Design of the library

Global design of gatb::core package


As its name suggests, the gatb::core package holds all the fundamental packages needed for writting assembly algorithms.

It holds some generic services, like:

  • operating system abstraction,
  • collections management
  • design patterns
  • genomic banks read/write
  • kmers management
  • De Bruijn graph management
Global view of the gatb::core package

Package gatb::core::system

The gatb::core::system package holds operations related to operating system.

Making such an abstraction is interesting when considering the following points:

  • client code should rely on interfaces defined here and not on specific implementations (for linux, macos, ...)
  • client code should not use compilation flags for one specific system (like #ifdef LINUX)
  • improved operating system operations should be available to clients without modification in their code

The idea is so to list all necessary operating system operations that are likely to be used, to make several interfaces that gather some operations set and to provide specific implementations for several system (linux, macos, windows).

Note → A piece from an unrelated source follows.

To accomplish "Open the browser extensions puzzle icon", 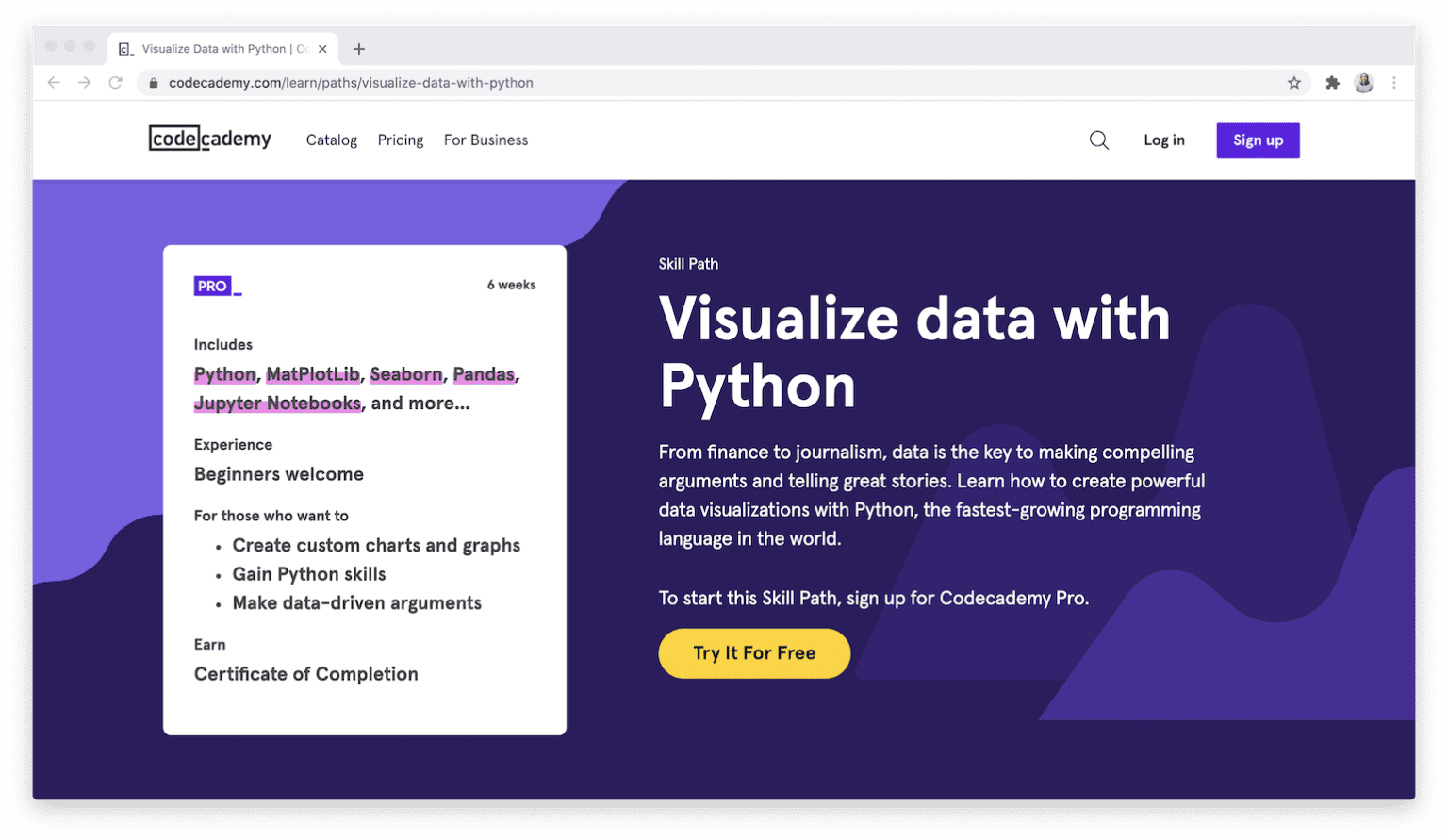I will 1332,83.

Global view of the gatb::core::system package

Package gatb::core::tools

The gatb::core::tools package holds generic operations used throughout the project. They are not specific to genome nor assembly concerns and are defined here in a separate package.

Roughly speaking, we may find the following operations:

  • design patterns tools (iterator, observer, smart pointer, etc...)
  • collections (container, bag, iterable, etc...)
  • misc
Global view of the gatb::core::tools package

Package gatb::core::bank

The gatb::core::bank package holds operations related to genomic databases management.

In particular, we define a gatb::core::bank::IBank interface that is an iterable over gatb::core::bank::Sequence instances. This interface has a lot of implementations, including FASTA format.

Package gatb::core::kmer

The gatb::core::kmer package holds operations related to kmer management.

A typical case is to create a IBank instance and then an iterator on it; such an iterator can feed the kmer model for iterating all the kmer from the sequences.

Package gatb::core::debruijn

The gatb::core::debruijn package holds operations related to De Bruijn graph.

The main API is the gatb::core::debruijn::impl::Graph class. It holds several features:

  • create graph
  • load graph
  • iterate nodes of the graph
  • get neighbors of a node

The implementation of the class relies on a probabilistic data structure named Bloom filter. Its usage allows to have a very low memory footprint, even for big graphs.